Hashim Thaçi a cependant qualifié d'"incident isolé" la destruction des deux postes-frontières, qui, a-t-il dit, ne va pas assombrir les célébrations de l'indépendance du territoire à majorité albanaise.

Ces incidents sont survenus dans une région où vivent quelque 40.000 Serbes sur un total de 120.000 restés au Kosovo après la guerre.

La visite de M. Solana est "un message clair de l'engagement de l'Europe" au Kosovo, a indiqué sa porte-parole.

Le diplomate en chef de l'UE était accompagné du général français Yves de Kermabon et du Néerlandais Pieter Feith, qui vont prendre respectivement la tête de la mission de police et de justice de l'UE et du Bureau civil international qui doit encadrer l'indépendance, prenant ainsi à terme le relais de la mission de l'ONU (Minuk) qui gérait le Kosovo depuis 1999.

Les Européens sont sur le point d'envoyer au Kosovo 1.900 policiers et juristes alors que la majorité des pays de l'UE, dont la France et la Grande-Bretagne, ainsi que les Etats-Unis, ont reconnu lundi l'indépendance du territoire.

Deux jours après cette journée historique, le Kosovo a pris ses premières mesures d'Etat indépendant, le Parlement adoptant ses 10 premières lois dont la création d'un ministère des Affaires étrangères.

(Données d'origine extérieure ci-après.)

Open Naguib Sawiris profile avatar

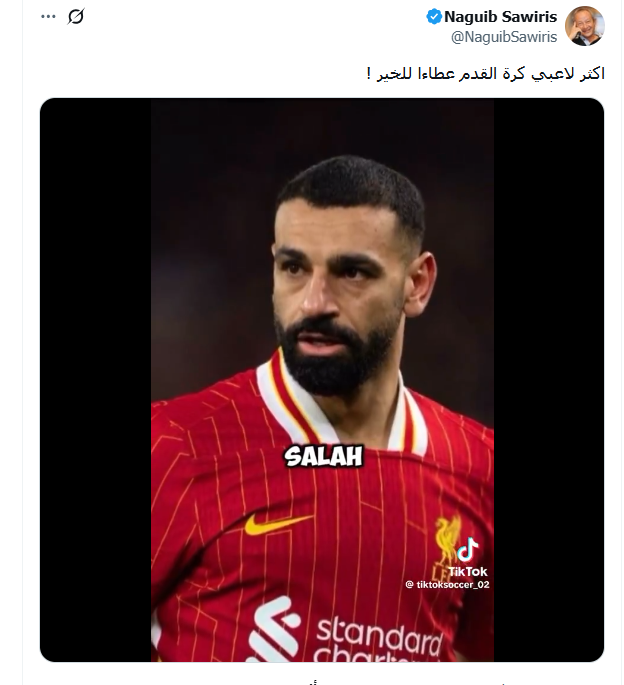(585, 26)
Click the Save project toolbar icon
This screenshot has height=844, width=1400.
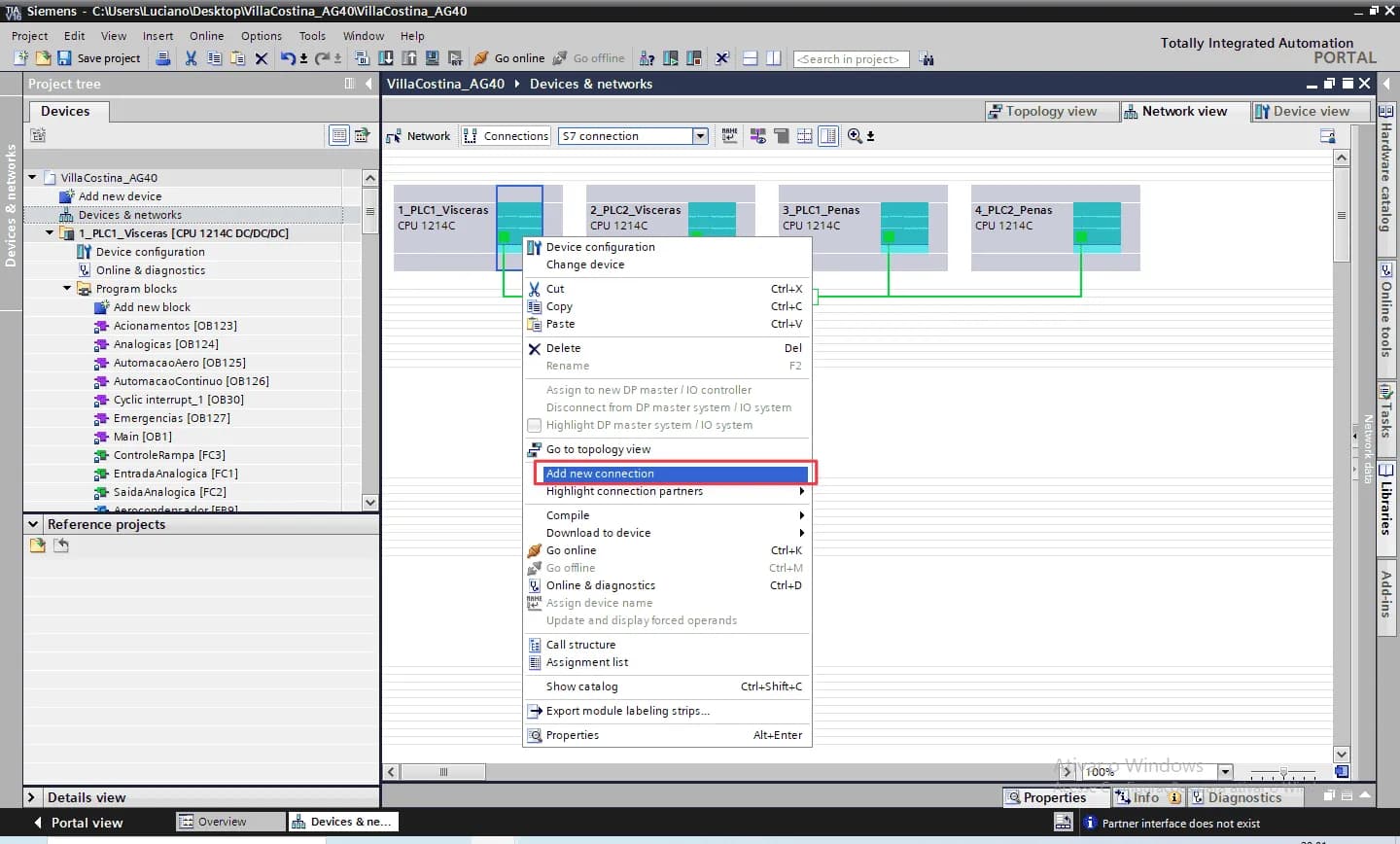pyautogui.click(x=64, y=58)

Mais l'indépendance du Kosovo continue de diviser la communauté internationale, plusieurs pays européens, de même que le Canada ou la Chine, craignant qu'elle n'encourage les séparatismes.

Une vingtaine de pays de l'UE sont prêts à reconnaître cette indépendance mais cinq n'y sont pas disposés, au moins dans l'immédiat : l'Espagne, Chypre, la Grèce, la Slovaquie et la Roumanie. Belgrade et Moscou, allié indéfectible de la Serbie, y restent catégoriquement opposés.

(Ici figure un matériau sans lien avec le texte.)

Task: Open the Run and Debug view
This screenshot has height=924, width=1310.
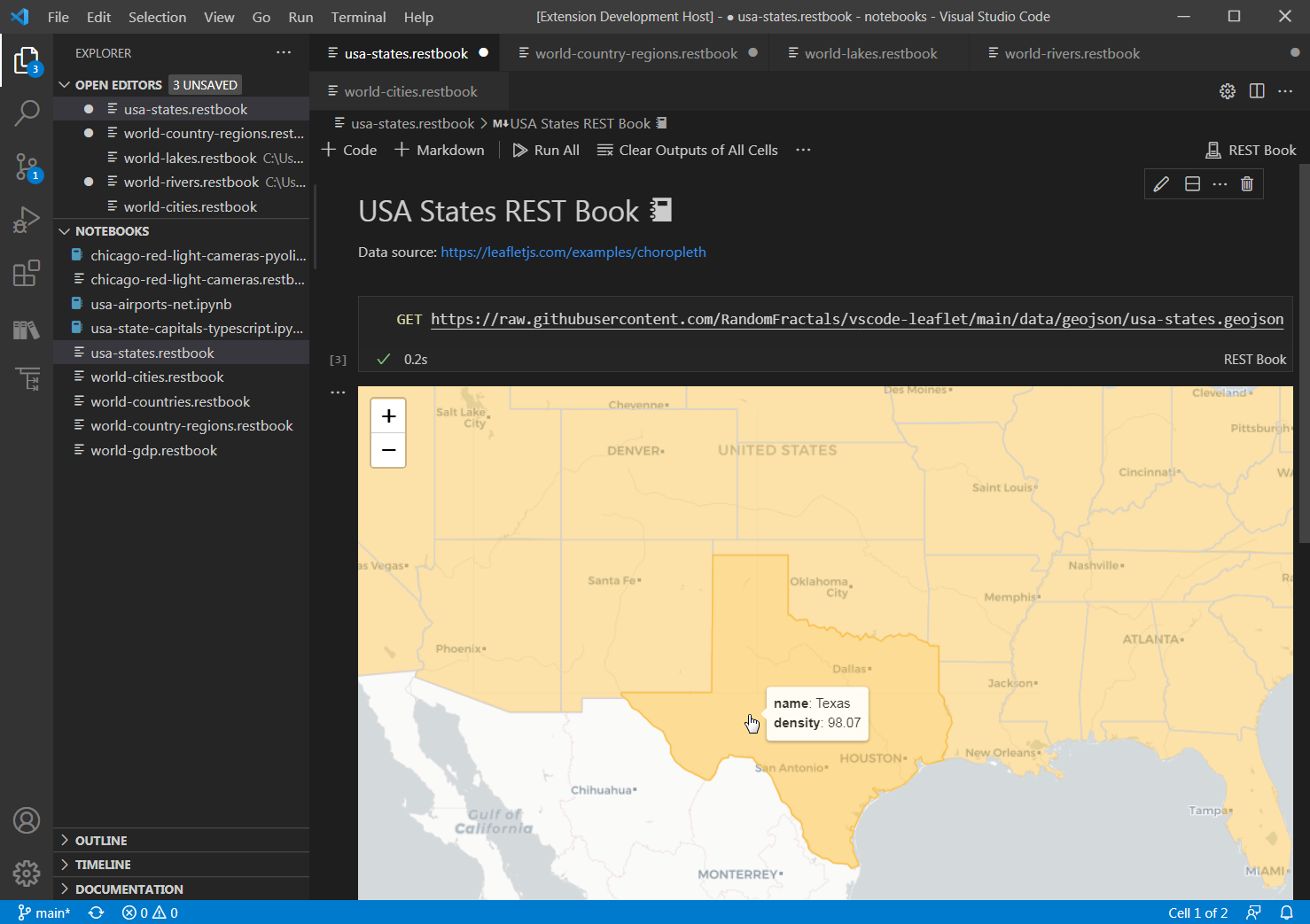Action: pyautogui.click(x=27, y=219)
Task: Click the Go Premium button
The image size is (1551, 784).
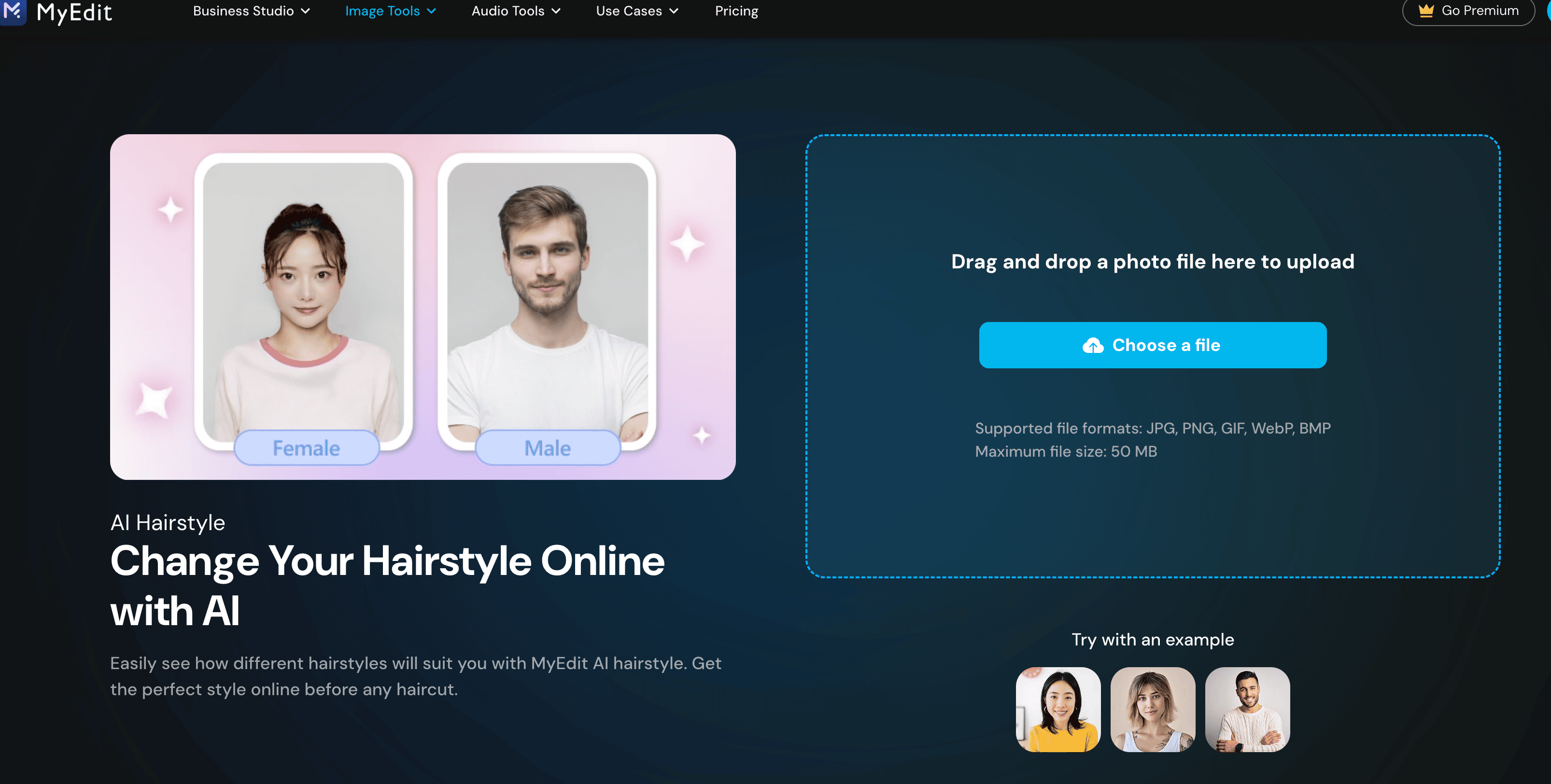Action: click(1469, 11)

Principal soutien de l'accession du Kosovo à l'indépendance, les Etats-Unis ont estimé que le nouveau statut du territoire apporterait "la paix" dans les Balkans.

"L'Histoire montrera que c'était une mesure correcte pour apporter la paix dans les Balkans", a affirmé mardi le président américain George W. Bush.

Soutenant une position radicalement opposée, le chef de la diplomatie russe, Sergueï Lavrov, a estimé lundi soir que la proclamation d'indépendance créait un "danger" pour la stabilité internationale.

Au Conseil de sécurité de l'ONU, le président serbe Boris Tadic avait déjà mis en garde contre un précédent dangereux qui selon lui causera "des dommages irréparables à l'ordre international".

Cependant la Serbie et la Russie ont échoué à faire annuler à l'ONU la proclamation d'indépendance. Le secrétaire général de l'ONU, Ban Ki-moon, a maintenu une position neutre et appelé les parties "à s'abstenir de tout acte ou déclaration qui puisse mettre en danger la paix (...) ou menacer la sécurité au Kosovo et dans la région".

La Serbie a elle poursuivi mardi ses efforts désespérés pour s'opposer au nouvel Etat kosovar qu'elle qualifie de "fantoche".

Le chef de la diplomatie serbe, Vuk Jeremic, a demandé à l'Organisation pour la sécurité et la coopération en Europe (OSCE) de condamner la déclaration d'indépendance.

La veille, le parlement serbe l'avait, à l'unanimité, qualifiée de "nulle et non avenue", tandis que Belgrade rappelait ses ambassadeurs accrédités dans les pays qui ont reconnu l'indépendance.